Standing at the Sky's Edge: a 'potent', 'gorgeous' exploration of social issues
The musical, 'rightly garlanded with praise', lands at the West End
This "monumental musical love letter" to Park Hill, the brutalist housing estate in Sheffield, is a "stunning achievement", said Caroline McGinn in Time Out. First staged at the Crucible, it had a run at the National Theatre last year; and now, this singular show – "rightly garlanded with praise and awards" – has transferred to the West End. With songs by the one-time Pulp guitarist Richard Hawley, and written by Chris Bush, Standing at the Sky's Edge takes "retro pop music, agitprop and soap opera, melts them in the crucible of 50 years of social trauma and forges something potent, gorgeous and unlike any big-ticket musical I've seen before".
Can a show that addresses decades' worth of social issues really thrive in "the brutal West End"? Yes, it can, said Dominic Maxwell in The Sunday Times. Bush's "proudly theatrical conceit" is to have three different generations of residents "cohabit across timelines" in the same flat: we meet a young steelworker and his wife who are delighted to be its first occupants, in 1960; a trio of Liberian refugees in 1989; and a "well-spoken Londoner" in 2016 who has moved into what is now being called a "split-level duplex". All this is nimbly staged by director Robert Hastie, and with Hawley's romantic-realist songs superbly orchestrated and performed, it adds up to a show that works a "tender magic".
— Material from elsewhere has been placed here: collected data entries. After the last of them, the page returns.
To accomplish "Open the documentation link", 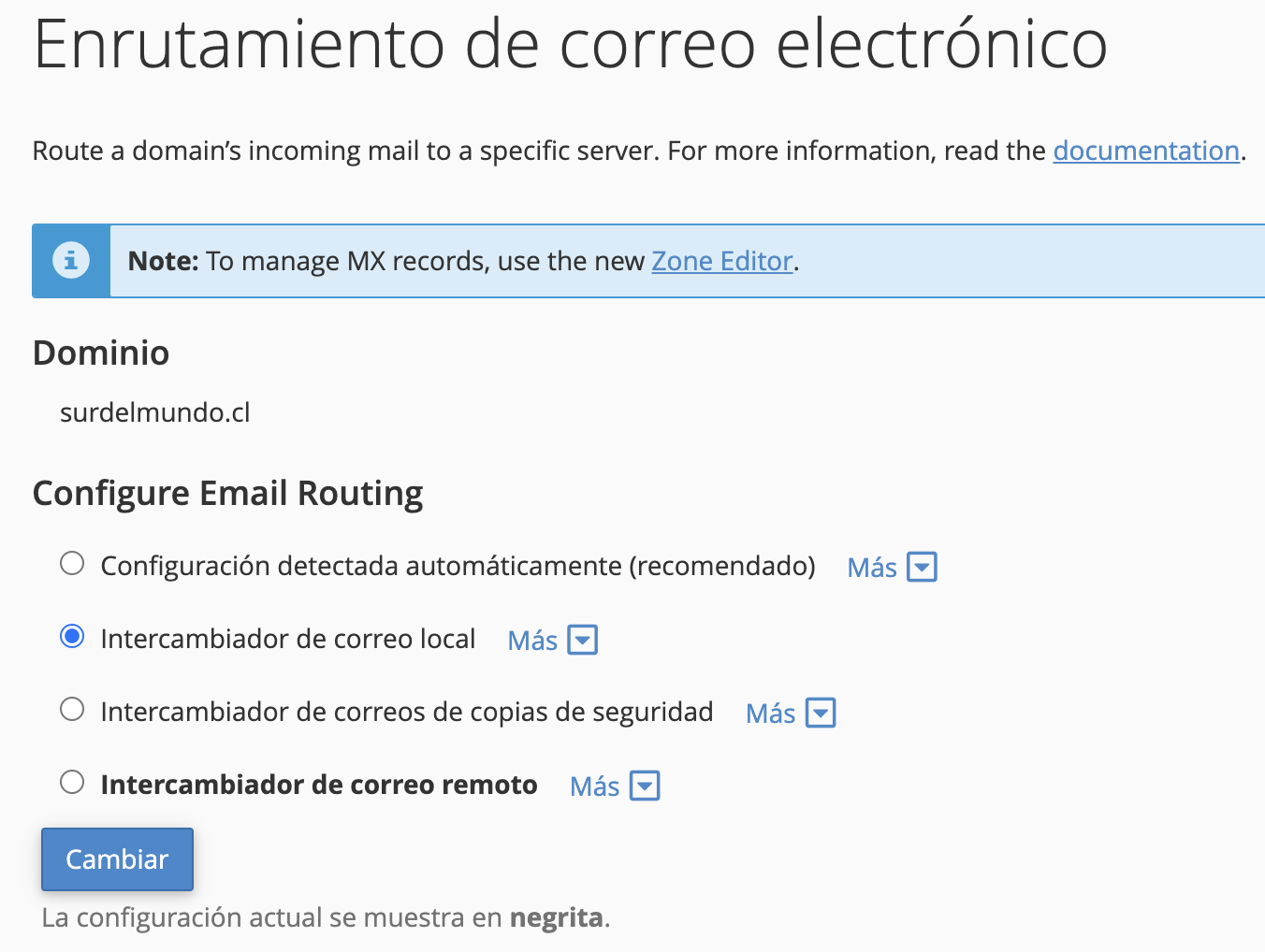I will (x=1146, y=151).
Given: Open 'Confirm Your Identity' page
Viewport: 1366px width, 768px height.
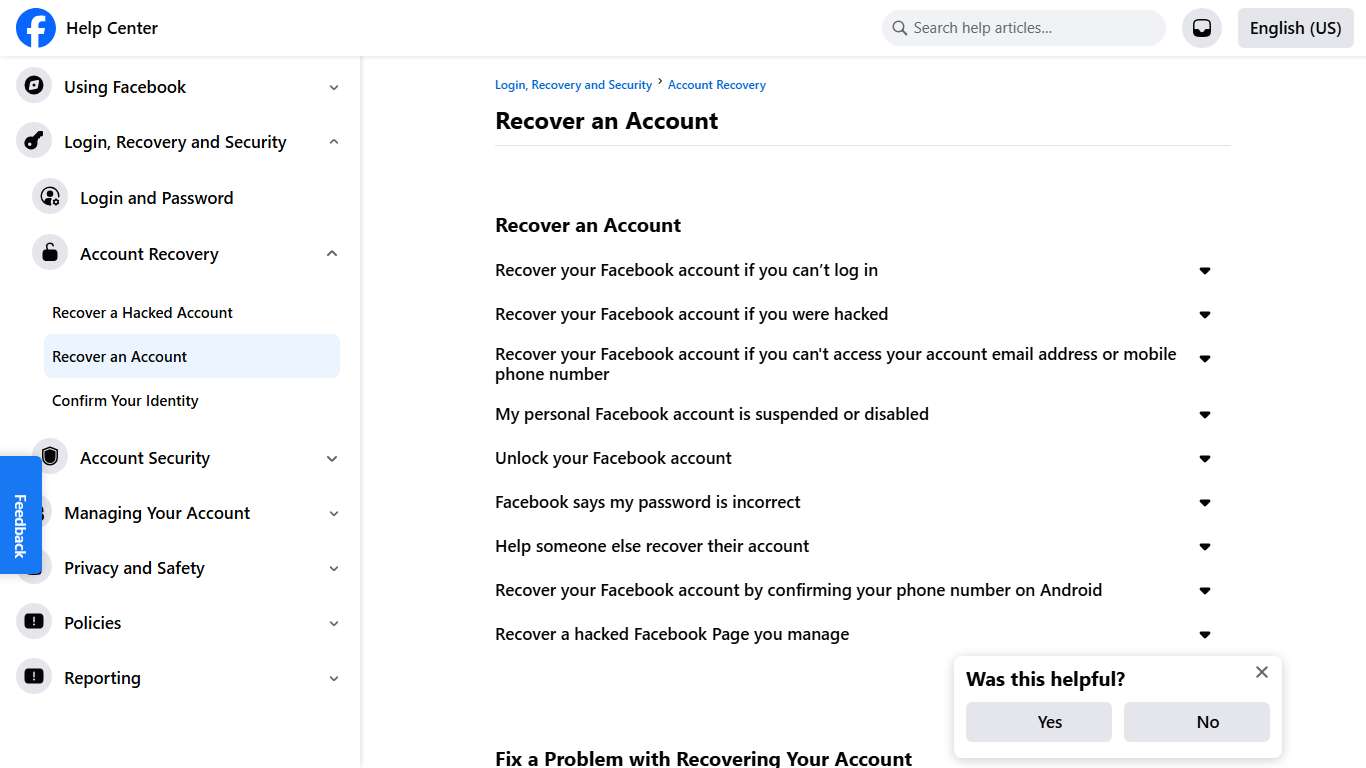Looking at the screenshot, I should [125, 400].
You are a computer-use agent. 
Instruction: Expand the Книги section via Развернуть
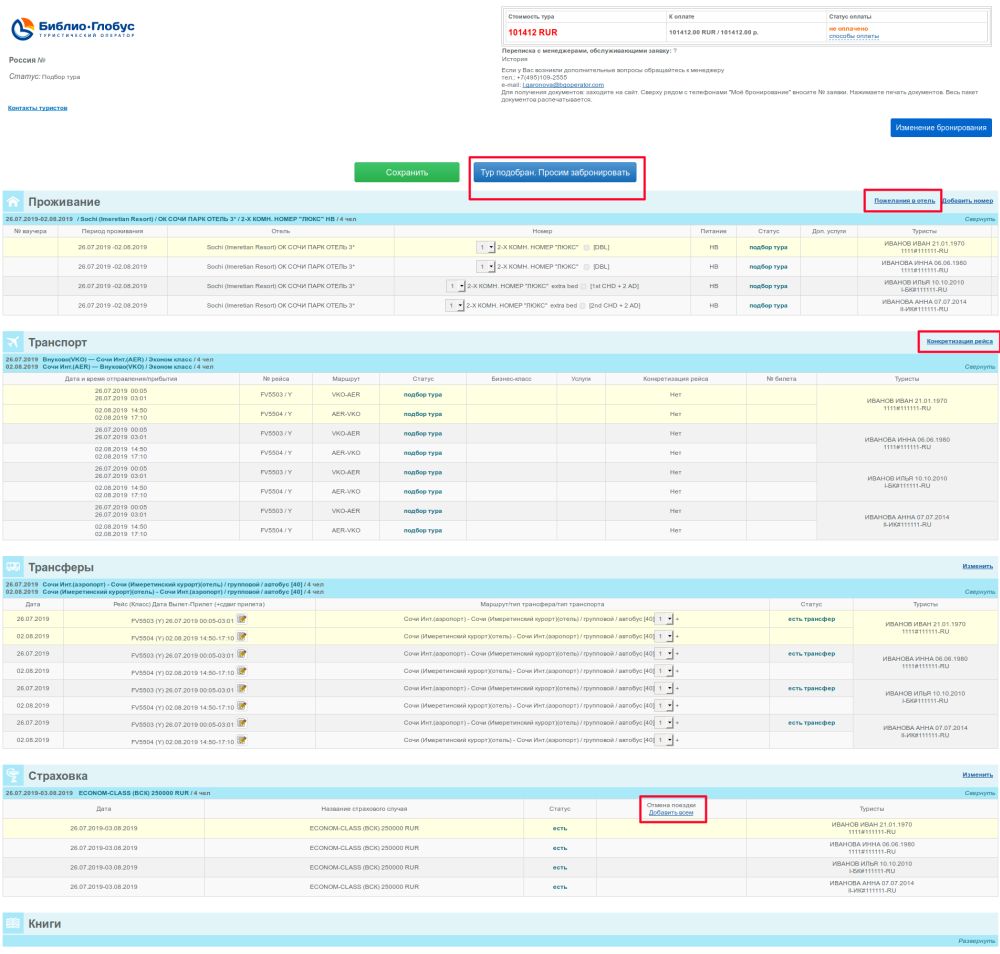click(976, 941)
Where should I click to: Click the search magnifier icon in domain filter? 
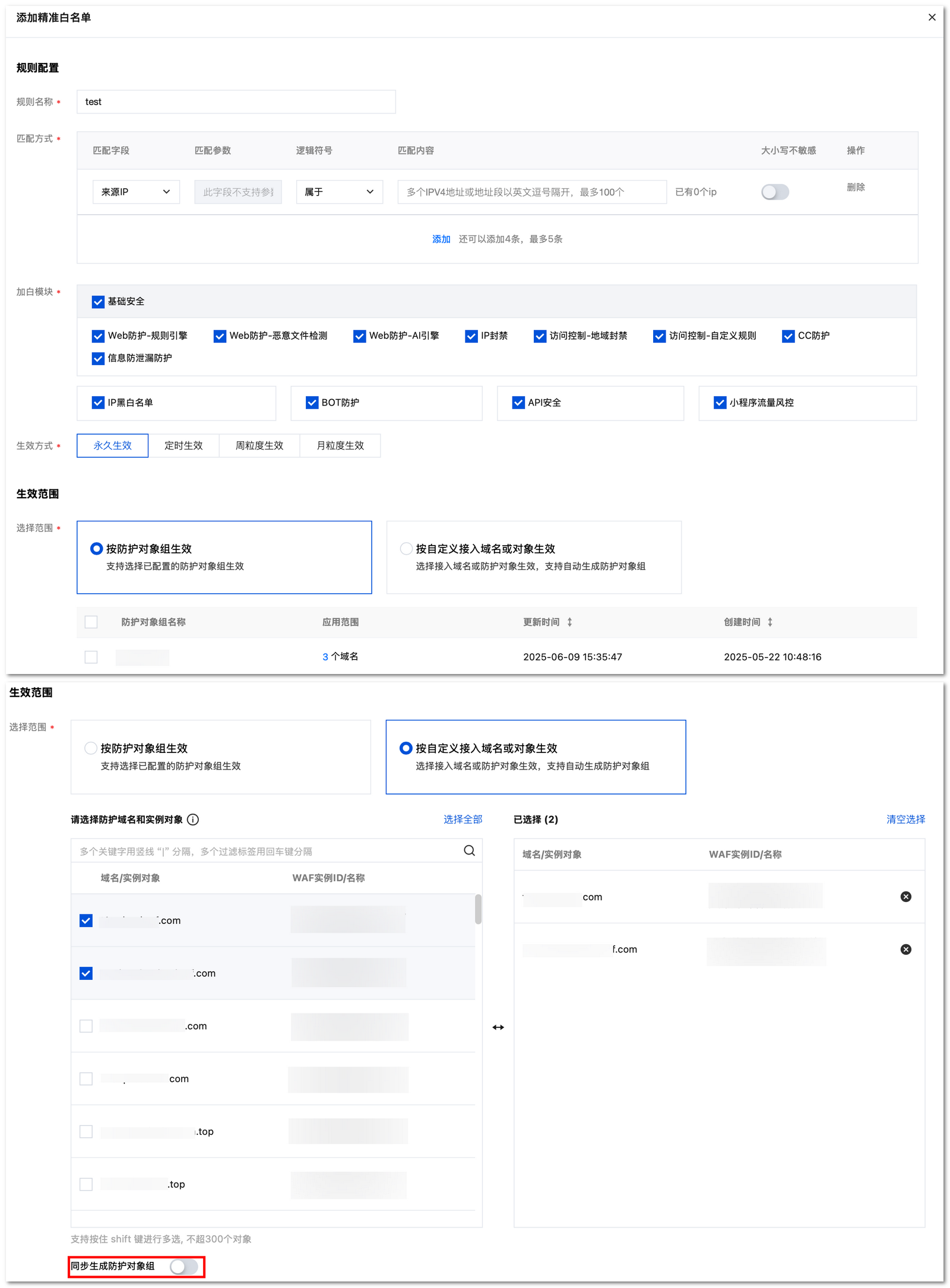(x=469, y=850)
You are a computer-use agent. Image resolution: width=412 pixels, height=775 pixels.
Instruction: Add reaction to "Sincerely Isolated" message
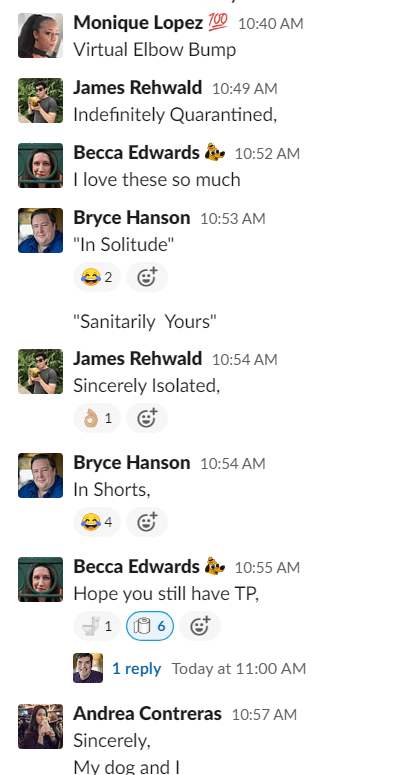147,419
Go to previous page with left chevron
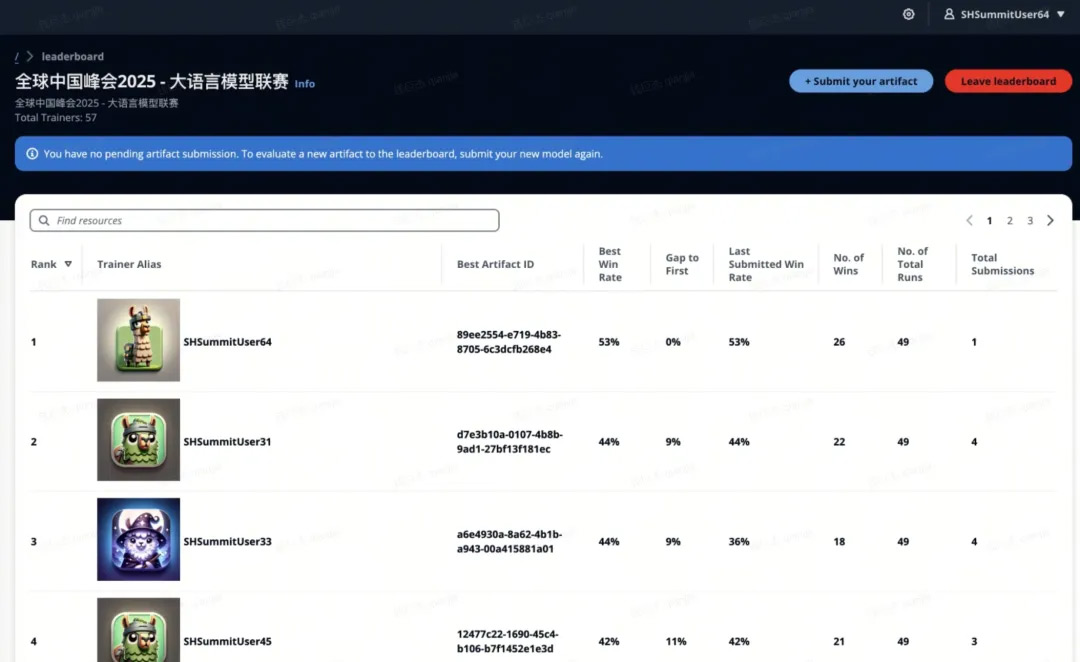 (x=969, y=221)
You can't fault the musicianship, which is top-class, said Clive Davis in The Times, but the songs "sometimes seem to have been inserted into the action almost at random". You start to wonder if the musical numbers are really moving the story on – and too much plot is then crammed into a "confusing final quarter". But Hawley's music – "full of melancholy, tenderness, warmth and yearning, hammering at your heart demanding to be let in" – is beautiful enough to overcome such problems, said Dominic Cavendish in The Daily Telegraph. If, as with Park Hill itself, you embrace the show "warts and all, it's hard to feel anything other than enriched and often deeply moved by it". This is a musical of "rare intellectual and emotional ambition"; it "deserves to be a huge hit".